Gas Bubbling In Copper Electrowinning from Cuprous Chloride Solutions

Electrochemical processes occur on nano-, micro- and macro- scale in numerous applications such as fuel cells, batteries, hydrogen production, mineral extraction, water treatment, electrotherapy, sensors and many others. In most of these applications, gases evolve either at one or both electrodes due to electrolysis. These gases form bubbles play a crucial role in electrochemical systems. For example, in electrowinning (EW) that is used to extract and refine metals such as Cu, Zn, Ni, Mn, and Cd from their solutions, in most cases the solution is acidic and oxidation of water molecules at the anode is the common counter reaction, which results in the liberation of oxygen bubbles.

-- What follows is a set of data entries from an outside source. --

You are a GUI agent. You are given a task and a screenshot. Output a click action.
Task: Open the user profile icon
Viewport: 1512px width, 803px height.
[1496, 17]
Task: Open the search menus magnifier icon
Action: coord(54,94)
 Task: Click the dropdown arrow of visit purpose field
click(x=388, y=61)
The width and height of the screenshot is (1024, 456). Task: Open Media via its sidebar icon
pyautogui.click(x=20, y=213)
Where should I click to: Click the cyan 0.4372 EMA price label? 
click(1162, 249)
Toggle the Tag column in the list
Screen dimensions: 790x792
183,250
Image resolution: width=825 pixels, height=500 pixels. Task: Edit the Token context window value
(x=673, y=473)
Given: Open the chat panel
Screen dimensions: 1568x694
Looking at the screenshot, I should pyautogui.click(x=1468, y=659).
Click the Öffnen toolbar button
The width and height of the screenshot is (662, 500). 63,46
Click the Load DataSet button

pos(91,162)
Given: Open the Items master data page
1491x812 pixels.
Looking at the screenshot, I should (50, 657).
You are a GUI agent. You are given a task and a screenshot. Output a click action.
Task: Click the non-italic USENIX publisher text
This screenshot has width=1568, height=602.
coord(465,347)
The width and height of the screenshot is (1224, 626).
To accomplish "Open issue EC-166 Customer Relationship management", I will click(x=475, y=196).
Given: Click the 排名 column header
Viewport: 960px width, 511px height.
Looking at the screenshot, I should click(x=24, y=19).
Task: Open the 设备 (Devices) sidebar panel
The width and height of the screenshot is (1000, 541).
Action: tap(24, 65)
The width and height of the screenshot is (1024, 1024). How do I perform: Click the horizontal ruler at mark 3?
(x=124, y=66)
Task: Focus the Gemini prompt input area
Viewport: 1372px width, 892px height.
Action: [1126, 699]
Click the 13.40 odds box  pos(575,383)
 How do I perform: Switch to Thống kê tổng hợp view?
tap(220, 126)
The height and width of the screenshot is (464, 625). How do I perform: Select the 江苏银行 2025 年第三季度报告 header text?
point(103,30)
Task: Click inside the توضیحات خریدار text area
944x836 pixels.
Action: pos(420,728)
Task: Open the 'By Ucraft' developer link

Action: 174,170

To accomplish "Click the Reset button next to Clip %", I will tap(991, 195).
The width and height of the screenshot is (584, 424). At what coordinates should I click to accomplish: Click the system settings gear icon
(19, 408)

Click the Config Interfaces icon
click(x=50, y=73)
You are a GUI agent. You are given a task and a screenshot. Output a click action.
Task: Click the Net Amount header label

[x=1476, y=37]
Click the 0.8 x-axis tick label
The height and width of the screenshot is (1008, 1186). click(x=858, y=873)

This generally requires a high overpotential and accounts for a considerable percentage of the energy consumed in metal EW electrolytic cells, apart from producing acid mist that is very corrosive for other cell equipment and building structures. The behaviour of bubbles in electrochemical systems is still a complex challenging topic which requires a better understanding of gas bubbles hydrodynamics and their interactions with electrode surface and bulk liquid, as well as between the bubbles themselves. The objective of the current paper is to briefly review the fundamental hydrodynamics of both gas bubbles on the electrode surface and gas bubbles interaction with the liquid bulk solution. The current work also investigates the impact of gas bubbling and some operating parameters in copper EW, such as current density (100-500 A/m2), temperature (25-75ºC), acidity (50-300 g/L) and a typical chemical mist suppressant (<50 ppm). The results clearly show that both suppressant and temperature reduced the overall surface tension of the solution. Also, chloride concentration and applied current improved electrolyte flow and copper quality at higher current densities. The current paper contributes to the development of mineral processing (specifically to copper hydrometallurgy), as it deals with fundamental hydrodynamics and interactions of gas bubbles that formed during copper EW and play a crucial role in copper electrochemical systems.